At some later time, a user-mode program executes a ReadKey() supervisor call, requesting that the OS return the next character in R0. In the OS, the ReadKey SVC handler grabs the next character from the buffer, places it in the user’s R0, and resumes execution at the instruction following the SVC.

There are few tricky bits we need to figure out. The ReadKey() SVC is what we call a “blocking I/O” request, i.e., the program assumes that when the SVC returns, the next character is in R0. If there isn’t (yet) a character to be returned, execution should be “blocked”, i.e., suspended, until such time that a character is available.

Many OSes also provide for non-blocking I/O requests, which always return immediately with both a status flag and a result. The program can check the status flag to see if there was a character and do the right thing if there wasn’t, e.g., reissue the request at a later time.

Note that the user-mode program didn’t have any direct interaction with the keyboard, i.e., it’s not constantly polling the device to see if there’s a keystroke to be processed. Instead, we’re using an “event-driven” approach, where the device signals the OS, via an interrupt, when it needs attention.

This is an elegant separation of responsibilities. Imagine how cumbersome it would be if every program had to check constantly to see if there were pending I/O operations. Our event-driven organization provides for on-demand servicing of devices, but doesn’t devote CPU resources to the I/O subsystem until there’s actually work to be done. The interrupt-driven OS interactions with I/O devices are completely transparent to user programs.

Here’s sketch of what the OS keyboard handler code might actually look like. Depending on the hardware, the CPU might access device status and data using special I/O instructions in the ISA. For example, in the simulated Beta used for lab assignments, there’s a RDCHAR() instruction for reading keyboard characters and a CLICK() instruction for reading the coordinates of a mouse click.

Another common approach is to use “memory-mapped I/O”, where a portion of the kernel address space is devoted to servicing I/O devices. In this scheme, ordinary LD and ST store instructions are used to access specific addresses, which the CPU recognizes as accesses to the keyboard or mouse device interfaces. This is the scheme shown in the code here. The C data structure represents the two I/O locations devoted to the keyboard: one for status and one for the actual keyboard data.

The keyboard interrupt handler reads the keystroke data from the keyboard and places the character into the next location in the circular character buffer in the kernel.

In real life keyboard processing is usually a bit more complicated. What one actually reads from a keyboard is a key number and a flag indicating whether the event is a key press or a key release. Knowing the keyboard layout, the OS translates the key number into the appropriate ASCII character, dealing with complications like holding down the shift key or control key to indicate a capital character or a control character. And certain combination of keystrokes, e.g., CTRL-ALT-DEL on a Windows system, are interpreted as special user commands to start running particular applications like the Task Manager. Many OSes let the user specify whether they want “raw” keyboard input (i.e., the key numbers and status) or “digested” input (i.e., ASCII characters).

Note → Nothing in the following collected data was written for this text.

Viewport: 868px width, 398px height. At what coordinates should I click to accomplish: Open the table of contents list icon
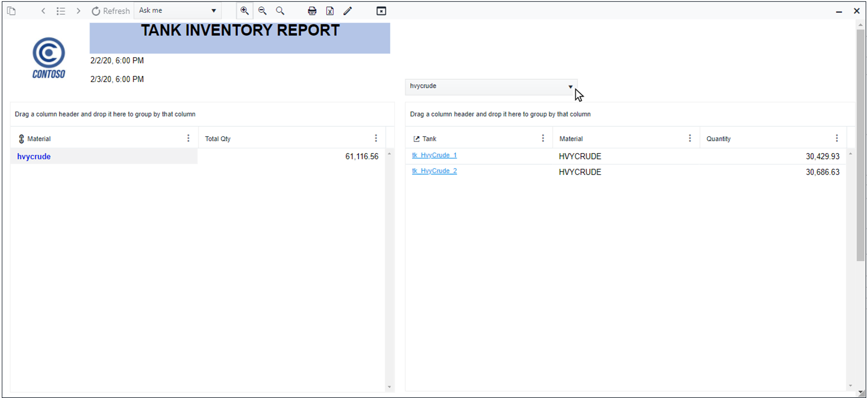coord(61,11)
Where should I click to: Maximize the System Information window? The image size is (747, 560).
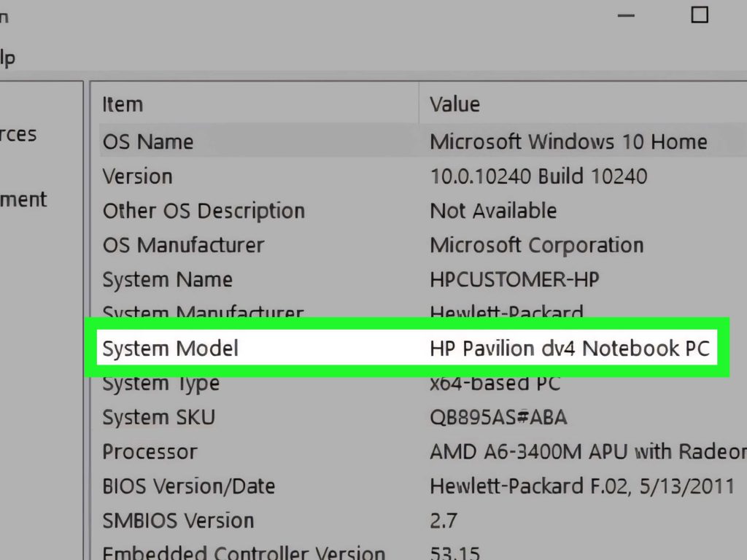point(699,15)
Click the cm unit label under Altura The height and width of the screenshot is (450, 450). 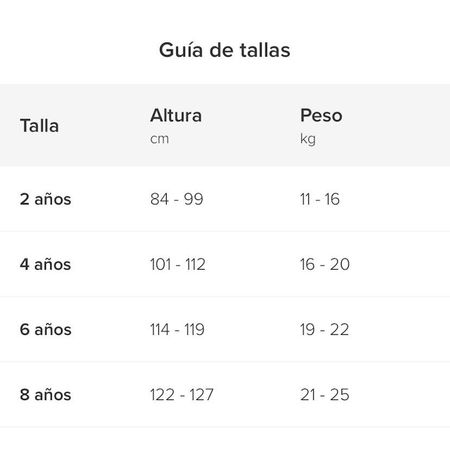pos(159,139)
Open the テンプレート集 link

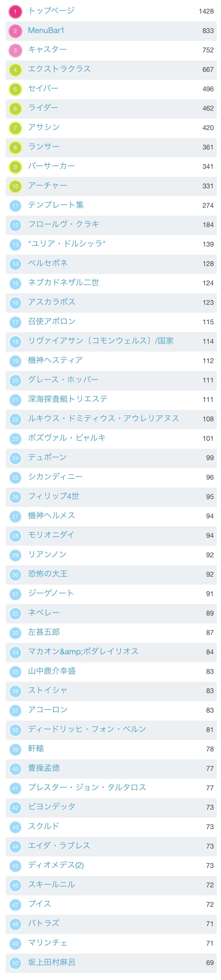(x=56, y=205)
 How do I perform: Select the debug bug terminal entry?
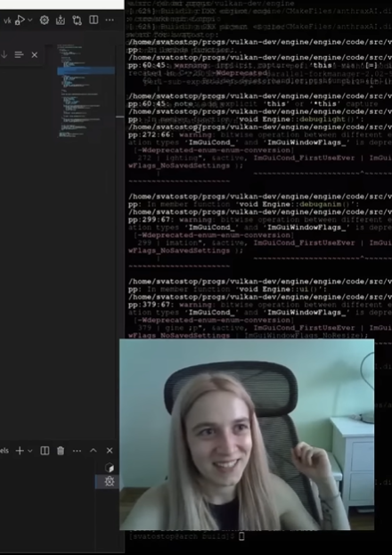pos(110,481)
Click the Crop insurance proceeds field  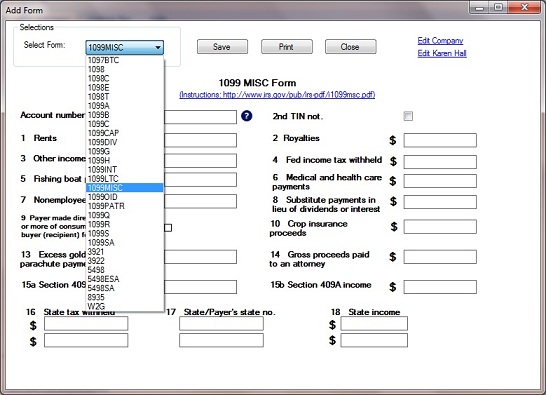(x=440, y=227)
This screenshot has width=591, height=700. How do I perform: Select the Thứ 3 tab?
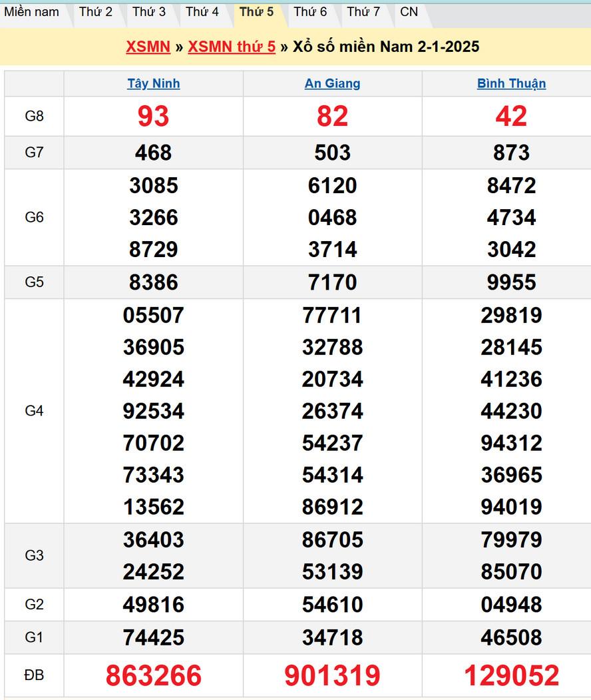(x=149, y=12)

Whew! Who knew that processing keystrokes could be so complicated!

Next, we’ll figure out how to code the associated supervisor call that lets user programs read characters.

When a user-mode program wants to read a typed character it executes a ReadKey() SVC. The binary representation of the SVC has an illegal value in the opcode field, so the CPU hardware causes an exception, which starts executing the illegal opcode handler in the OS. The OS handler recognizes the illegal opcode value as being an SVC and uses the low-order bits of the SVC instruction to determine which sub-handler to call.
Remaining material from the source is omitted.